Appassionata
- Author: Jilly Cooper
- Language: English
- Series: Rutshire Chronicles
- Subject: Classical music
- Genre: Romance, bonkbuster
- Set in: 20th-century England
- Published: 1996 (Bantam Press)
- Publisher: Bantam Press
- Publication date: 1996
- Publication place: United Kingdom
- Pages: 622
- ISBN: 978-0-552-14459-9
- Preceded by: The Man Who Made Husbands Jealous
- Followed by: Score!

= Appassionata (novel) =

Bonkbuster based on orchestral life

Appassionata is a 1996 novel by British author Jilly Cooper. The Rutshire Chronicles bonkbuster follows the career of violinist Abigail Rosen, who survives a suicide attempt and goes on to reinvent herself as a conductor. Her first job is for the fictional Rutminster Symphony Orchestra. The novel then follows the lives of several other characters, including horn player and ultimate love interest Viking O'Neill, as the fortunes of the orchestra itself dip.

Despite being a bestseller, the novel was subject to mixed reviews. Whilst Cooper referred to it as her "sex and Chopin" novel, and reviewers praised her detailed research into orchestral life, others criticised the plot and characterisation. Its release was accompanied by a compilation of music from the novel. The film rights were acquired in 2016.
== Plot ==
The novel is centred around the career of violin soloist Abigail Rosen, nicknamed L'Appassionata ('the passionate one'). After she discovers her married manager, with whom she was having an affair, was also having an affair with another woman, Rosen attempts to take her own life. The novel follows her recovery and her steps to forge a new career in the world of conducting. Her first job as conductor is with Rutminster Symphony Orchestra, who are hostile to her at the beginning, but ultimately fight to protect her. As Rosen's career rises, she becomes engaged to pianist Marcus Campbell-Black, son of Rupert. However, Marcus is gay and has an affair with a Russian ballet dancer. In parallel, the fortunes of the orchestra are falling, and they face a challenging future, including a takeover and merger, initiated by Roberto Rannaldini. The finale is set at the fictional Appleton Piano Competition, which Marcus wins despite an almost fatal asthma attack, the orchestra uses to see off the merger. In the aftermath Rosen finds romantic happiness with the horn player Viking O'Neill.

== Background ==
Cooper spent three years researching the bonkbuster. As part of her research, she went on tour to Spain, twice, with the Royal Scottish National Orchestra, thanking their conductor, Walter Weller, in the acknowledgements. She also spent time with the City of Birmingham Symphony Orchestra, the London Symphony Orchestra, and at the Leeds Piano Competition. Speaking shortly after publication Cooper explained that she had wanted to write a novel about orchestral life since "musicians ... lead such romantic lives ... really know how to party ... but they recover from horrendous hangovers in time to play the most incredible music". Cooper brought back the characters of Rupert Campbell-Black and Roberto Rannaldini.

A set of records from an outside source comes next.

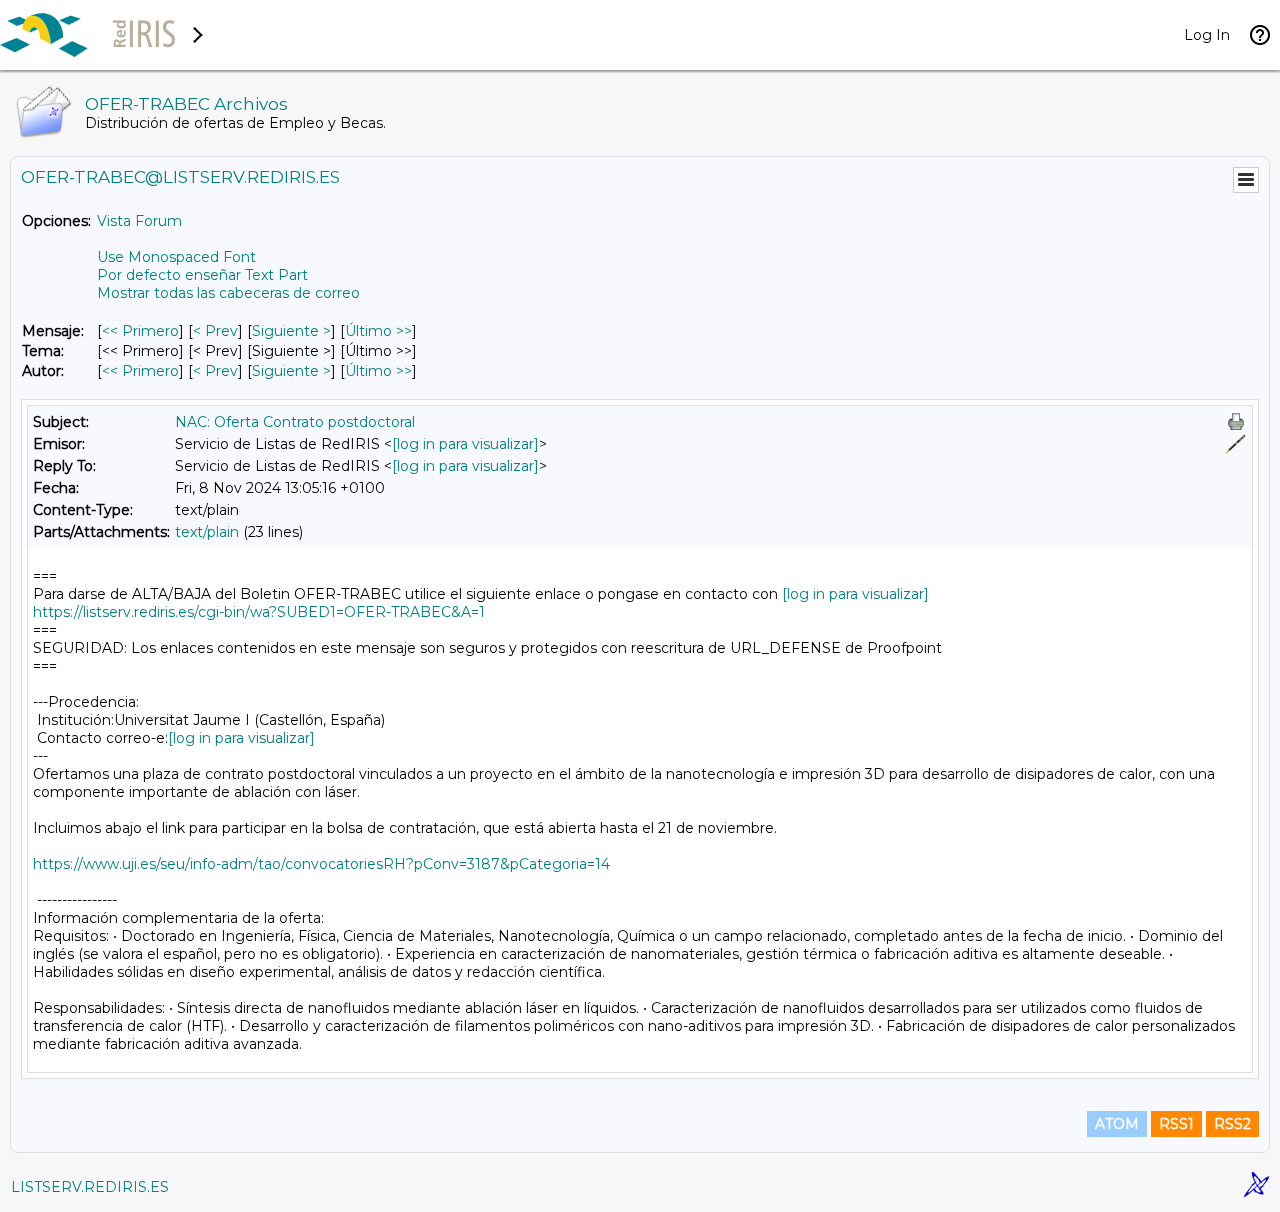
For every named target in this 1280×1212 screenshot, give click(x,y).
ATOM (1117, 1124)
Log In (1207, 35)
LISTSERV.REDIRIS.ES (90, 1187)
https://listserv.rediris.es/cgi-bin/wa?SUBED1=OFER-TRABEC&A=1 (259, 612)
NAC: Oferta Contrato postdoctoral (295, 422)
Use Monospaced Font (176, 257)
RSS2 (1232, 1124)
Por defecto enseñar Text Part (202, 275)
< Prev (215, 331)
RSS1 (1176, 1124)
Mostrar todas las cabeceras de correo (228, 293)
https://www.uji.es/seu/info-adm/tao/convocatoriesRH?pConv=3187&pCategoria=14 (321, 864)
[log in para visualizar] (465, 444)
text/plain (207, 532)
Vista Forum (139, 221)
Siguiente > (291, 331)
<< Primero (140, 331)
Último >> (378, 331)
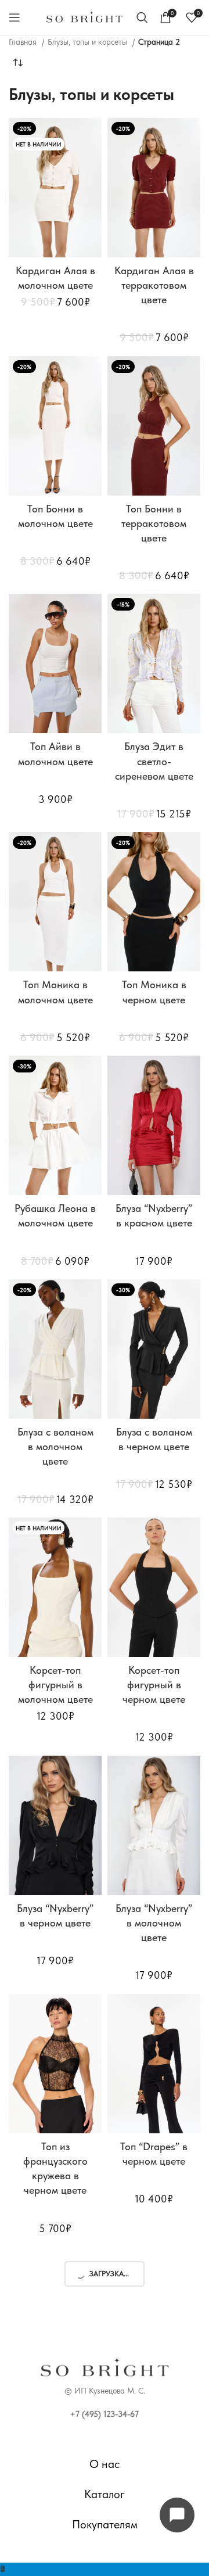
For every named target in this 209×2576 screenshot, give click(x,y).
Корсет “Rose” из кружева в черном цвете (154, 2413)
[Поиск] (142, 17)
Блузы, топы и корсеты (88, 41)
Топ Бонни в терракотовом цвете (153, 523)
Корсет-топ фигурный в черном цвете (153, 1684)
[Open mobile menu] (14, 17)
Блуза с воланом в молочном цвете (55, 1446)
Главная (24, 41)
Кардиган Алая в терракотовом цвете (154, 285)
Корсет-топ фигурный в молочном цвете (55, 1684)
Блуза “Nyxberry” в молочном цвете (154, 1922)
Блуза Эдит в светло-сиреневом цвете (154, 760)
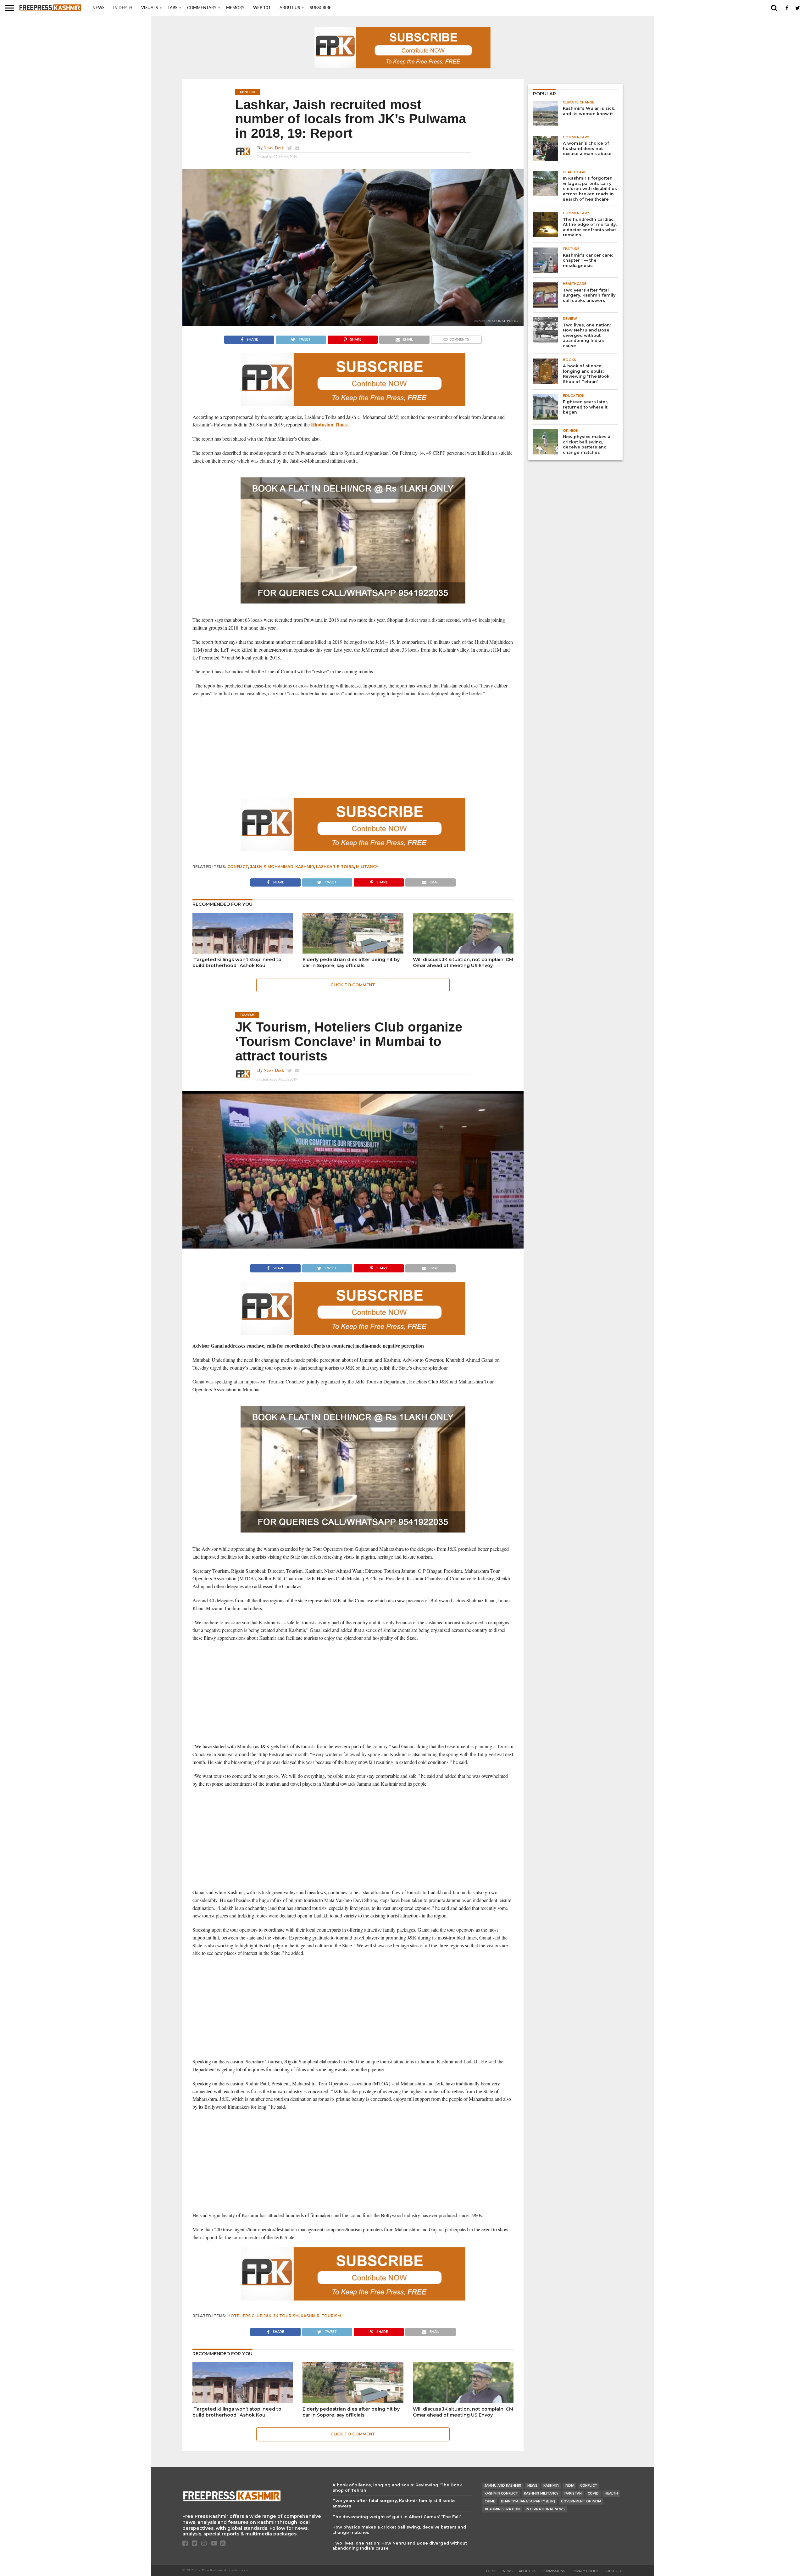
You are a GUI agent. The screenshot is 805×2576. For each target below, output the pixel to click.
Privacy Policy (584, 2571)
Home (491, 2571)
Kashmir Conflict (501, 2493)
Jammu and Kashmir (503, 2486)
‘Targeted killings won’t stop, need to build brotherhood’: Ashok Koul (236, 962)
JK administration (502, 2509)
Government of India (581, 2501)
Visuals (149, 8)
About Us (290, 8)
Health (611, 2493)
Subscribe (320, 8)
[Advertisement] (353, 748)
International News (545, 2509)
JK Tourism (286, 2315)
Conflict (237, 866)
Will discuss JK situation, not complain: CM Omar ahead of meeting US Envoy (463, 962)
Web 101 (262, 8)
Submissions (553, 2571)
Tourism (331, 2315)
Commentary (201, 8)
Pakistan (573, 2493)
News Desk (274, 148)
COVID (593, 2493)
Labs (172, 8)
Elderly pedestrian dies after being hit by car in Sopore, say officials (351, 962)
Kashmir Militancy (541, 2493)
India (569, 2486)
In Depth (122, 8)
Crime (490, 2501)
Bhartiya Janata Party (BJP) (528, 2501)
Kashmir (304, 866)
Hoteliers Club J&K (249, 2315)
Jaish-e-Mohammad (271, 866)
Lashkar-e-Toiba (335, 866)
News (98, 8)
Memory (235, 8)
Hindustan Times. (330, 424)
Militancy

It is 622 pages long. It was published in 1996. It is the fifth book in Cooper's Rutshire Chronicles series.

== Characters ==

- Abigail Rosen
- Viking O'Neill
- Marcus Campbell-Black
- Flora Seymour
- Rupert Cambell-Black
- Roberto Rannaldini

== Reception ==
The novel was a bestseller. A CD and cassette tape of music referred to in the novel was also released at the same time as the book.

Cooper referred to the book as her "sex and Chopin" (Note: A pun on "sex and shopping".) novel. The Sunday Independent described the plot of the novel as "naughty romps and vicious rivalries going on in orchestra pits". Her research into orchestral life was praised by Christopher Morley writing in the Birmingham Evening Post, describing how the research "stiffens a novel as frothy as champagne", going on to say the novel is "sexy and tender" and educational about the experiences of musicians. BBC Music magazine described it as a "compelling novel". Malcolm Hayes, writing in The Independent, described how it was a return to the humorous form of Riders, with less sex than Polo.

The Oadby & Wigston Mail reviewed the novel as "containing less sex than her other novels, [it] lacks the over-characterisation which made her other novels such fun to read". Melanie Campbell-Alexander, writing in Country Life, described the novel as "an enjoyable read" but felt that the cast of characters was too large. Liz Ryan, writing in the Evening Herald, described the novel as "like the wet dreams of a cider-swigging schoolboy", adding that the plot was contrived and the dialogue clichéd. The Irish Times described the characters as being "without redemption" and the reviewer did not understand why anyone would purchase one of Cooper's novels.

Former British Prime Minister Rishi Sunak claimed in May 2023 that Appassionata, along with other Cooper novels, were his favourite books.

== Adaptation ==
In 2016 the film rights for Appassionata and eight other novels were acquired by the production company FilmWave.